Structured Linked Data as a Memory Layer for Agent-Orchestrated Retrieval
The “2.4x” isn’t an abstract number. It means pages with a readable structure expose almost two and a half times more navigable links to the model. Headings are the first level of that structure, the point where the model decides whether it’s worth digging deeper. Every generic heading is a missed opportunity to be found.
AI doesn’t guess what’s under “Find out more”. It reads the title, finds no useful information, and moves on to your competitor’s content with a clear heading.
Turn every heading into a question or statement: “Learn more” becomes “How the home renovation tax deduction works in 2026”.
The signs of a broken hierarchy that makes you invisible
You don’t need a complex technical audit to tell whether your heading hierarchy has problems. There are recurring patterns you can check in a few minutes:
- All headings as H2: Some pages use only second-level titles. To AI this is a flat list, not a structure. Without a “parent-child” relationship between the concepts, the model treats each section as independent, losing the logical thread.
- Level jumps: Going straight from the H1 to the H3 creates a hole in the logical structure. The parser expects a gradual descent; a sudden jump makes it hard to place the chunk correctly in the topic tree.
- Decorative headings: Titles like “Our approach” or “Our philosophy” talk about you, but say nothing about the technical content. AI can’t know that under “Our approach” sits, for example, a tax audit methodology.
- Duplicate headings: If two sections have the same title, the model doesn’t know which one holds the relevant information and might discard both.
If you’ve read my article on how to structure self-contained sections that AI can extract as perfect units, you already know that every section must stand on its own. But a self-contained section with a generic heading is like a perfect chapter in a book without a table of contents: it exists, but nobody finds it.
How to rewrite headings so AI actually uses them
The principle is simple: every heading must declare exactly what the section below it is about. It shouldn’t be creative or evocative; it should be informative.

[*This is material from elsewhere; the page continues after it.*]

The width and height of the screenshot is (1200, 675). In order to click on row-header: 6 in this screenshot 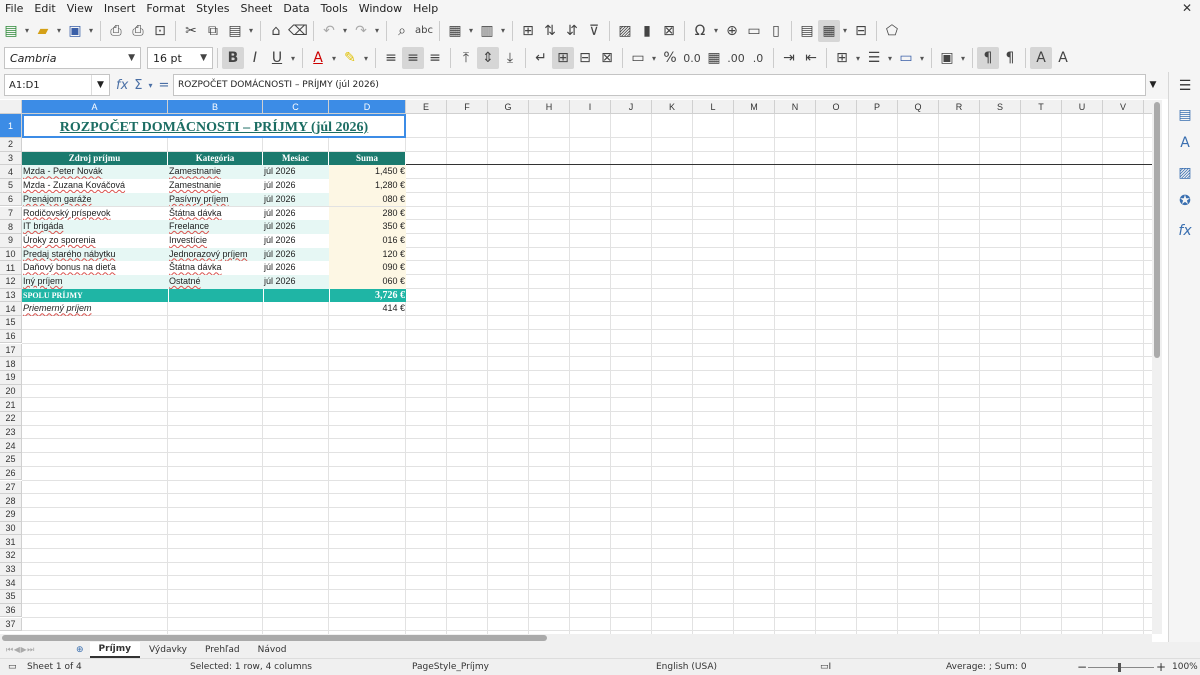, I will do `click(11, 200)`.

- Turn every heading into a question or statement: “Learn more” becomes “How the home renovation tax deduction works in 2026”. The title must contain the keywords a user would use.
- Respect the hierarchy: H1 for the main topic (only once), H2 for the sub-themes, H3 for the details. Never skip levels.

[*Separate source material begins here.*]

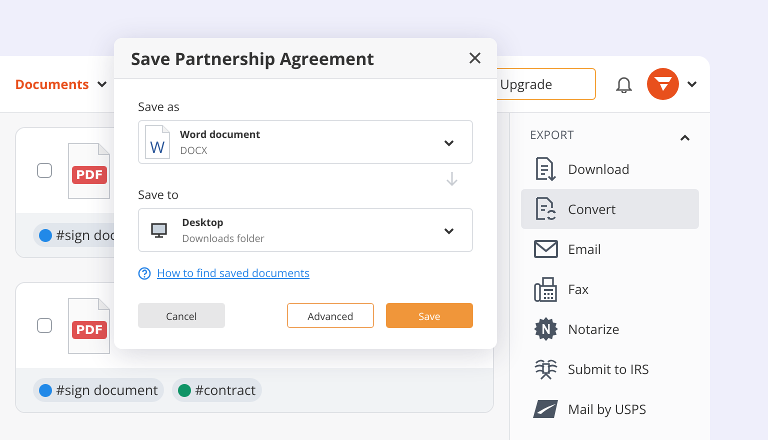 The height and width of the screenshot is (440, 768). What do you see at coordinates (217, 390) in the screenshot?
I see `tag-chip: #contract` at bounding box center [217, 390].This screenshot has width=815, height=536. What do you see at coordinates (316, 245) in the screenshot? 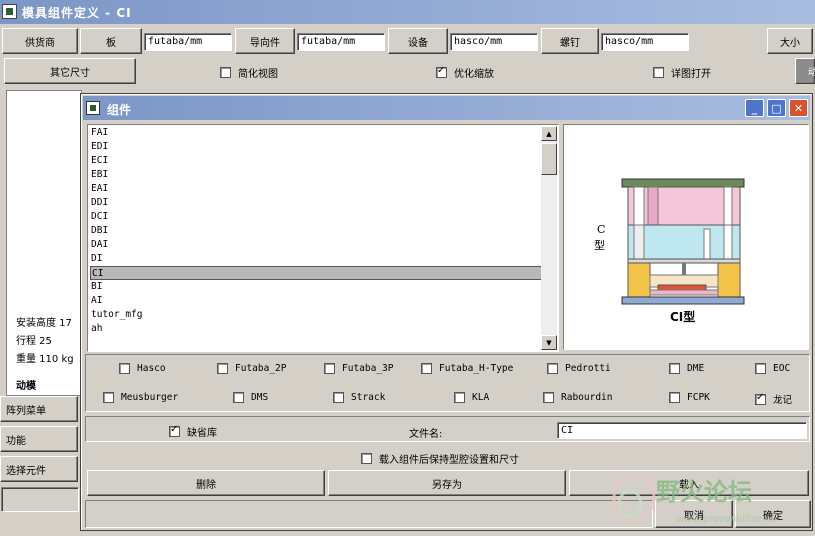
I see `list-item: DAI` at bounding box center [316, 245].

- Do the read-only test: Read only the sequence of your page’s titles. If you understand perfectly what each section is about without reading the text below, then AI will understand it too.
- One section, one concept: Keep it consistent. If a title promises “Benefits of the flat tax”, the section must not drift onto other subjects, or the chunk will be misclassified.

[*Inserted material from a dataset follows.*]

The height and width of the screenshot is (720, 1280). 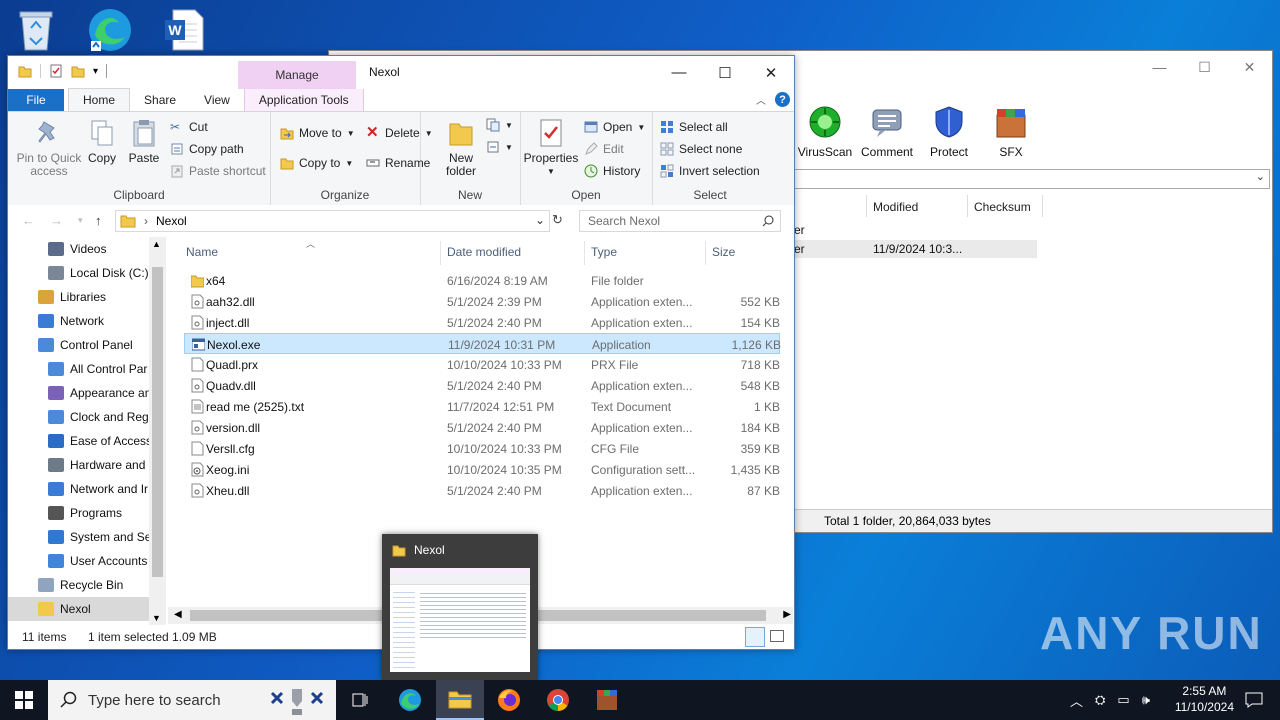 I want to click on taskbar-winrar, so click(x=607, y=700).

These checks take a few minutes, but they can drastically change how your content is perceived by AI engines. Descriptive headings are the glue that holds your content strategy together: they tell the model what to expect before it even starts reading.
Headings in the AI visibility chain
The heading hierarchy doesn’t work alone. It’s one piece that fits into a wider system. If you’ve structured your content with the answer in the first 150 tokens and self-contained sections designed for retrieval, descriptive headings are the glue that holds it all together. They tell the model what to expect in each section before it even reads it.
And if you want to give AI a complete view of your page’s structure in just a few tokens, the next step is to build a table of contents with anchor links that works as a semantic map.
Every heading you rewrite in a clear, descriptive way is one more signal the model uses to decide whether your content deserves to be cited. It’s not an opinion: it’s the mechanics of indexing.